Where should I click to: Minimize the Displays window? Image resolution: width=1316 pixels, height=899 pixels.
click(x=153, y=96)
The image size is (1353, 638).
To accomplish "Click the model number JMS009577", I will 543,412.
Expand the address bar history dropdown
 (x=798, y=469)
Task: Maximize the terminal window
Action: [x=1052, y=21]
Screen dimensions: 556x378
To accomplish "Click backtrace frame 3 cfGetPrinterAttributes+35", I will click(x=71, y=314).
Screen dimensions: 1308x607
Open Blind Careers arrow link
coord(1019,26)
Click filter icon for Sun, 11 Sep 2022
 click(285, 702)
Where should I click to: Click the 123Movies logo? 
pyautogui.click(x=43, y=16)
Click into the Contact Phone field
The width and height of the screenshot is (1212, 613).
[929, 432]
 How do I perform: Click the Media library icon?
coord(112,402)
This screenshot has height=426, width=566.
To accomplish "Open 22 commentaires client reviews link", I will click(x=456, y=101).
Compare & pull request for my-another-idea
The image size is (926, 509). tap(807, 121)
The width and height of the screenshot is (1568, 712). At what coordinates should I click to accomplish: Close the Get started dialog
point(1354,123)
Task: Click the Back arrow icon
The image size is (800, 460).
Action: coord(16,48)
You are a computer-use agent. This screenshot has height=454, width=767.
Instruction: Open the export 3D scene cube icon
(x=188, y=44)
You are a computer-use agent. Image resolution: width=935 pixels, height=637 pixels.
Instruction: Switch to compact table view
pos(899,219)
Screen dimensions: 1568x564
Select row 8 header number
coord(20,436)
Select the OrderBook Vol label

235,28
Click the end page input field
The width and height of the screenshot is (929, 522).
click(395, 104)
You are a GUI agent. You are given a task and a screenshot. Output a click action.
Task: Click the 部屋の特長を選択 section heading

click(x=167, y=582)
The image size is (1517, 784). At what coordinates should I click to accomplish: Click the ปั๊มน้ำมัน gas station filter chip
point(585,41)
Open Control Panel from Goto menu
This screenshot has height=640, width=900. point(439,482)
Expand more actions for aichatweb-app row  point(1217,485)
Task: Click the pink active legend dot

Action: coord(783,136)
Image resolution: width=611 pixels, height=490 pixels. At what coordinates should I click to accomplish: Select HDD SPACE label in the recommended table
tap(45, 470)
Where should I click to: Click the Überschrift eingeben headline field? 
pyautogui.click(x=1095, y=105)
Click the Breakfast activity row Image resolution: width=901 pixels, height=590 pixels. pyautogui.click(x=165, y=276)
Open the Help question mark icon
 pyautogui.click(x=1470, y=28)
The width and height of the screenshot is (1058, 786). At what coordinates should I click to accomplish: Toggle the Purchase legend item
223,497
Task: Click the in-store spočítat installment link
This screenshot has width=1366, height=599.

--

**Directions**
Please transcribe exactly the line containing "Instruction: Open the" and every line after it through the end of the records, and nothing else.

**Solution for this problem**
Instruction: Open the export 3D scene cube icon
(x=188, y=44)
You are a computer-use agent. Image resolution: width=935 pixels, height=637 pixels.
Instruction: Switch to compact table view
pos(899,219)
Screen dimensions: 1568x564
Select row 8 header number
coord(20,436)
Select the OrderBook Vol label

235,28
Click the end page input field
The width and height of the screenshot is (929, 522).
click(395, 104)
You are a GUI agent. You are given a task and a screenshot. Output a click action.
Task: Click the 部屋の特長を選択 section heading

click(x=167, y=582)
The image size is (1517, 784). At what coordinates should I click to accomplish: Click the ปั๊มน้ำมัน gas station filter chip
point(585,41)
Open Control Panel from Goto menu
This screenshot has height=640, width=900. point(439,482)
Expand more actions for aichatweb-app row  point(1217,485)
Task: Click the pink active legend dot

Action: coord(783,136)
Image resolution: width=611 pixels, height=490 pixels. At what coordinates should I click to accomplish: Select HDD SPACE label in the recommended table
tap(45, 470)
Where should I click to: Click the Überschrift eingeben headline field? 
pyautogui.click(x=1095, y=105)
Click the Breakfast activity row Image resolution: width=901 pixels, height=590 pixels. pyautogui.click(x=165, y=276)
Open the Help question mark icon
 pyautogui.click(x=1470, y=28)
The width and height of the screenshot is (1058, 786). At what coordinates should I click to accomplish: Toggle the Purchase legend item
223,497
Task: Click the in-store spočítat installment link
This screenshot has width=1366, height=599.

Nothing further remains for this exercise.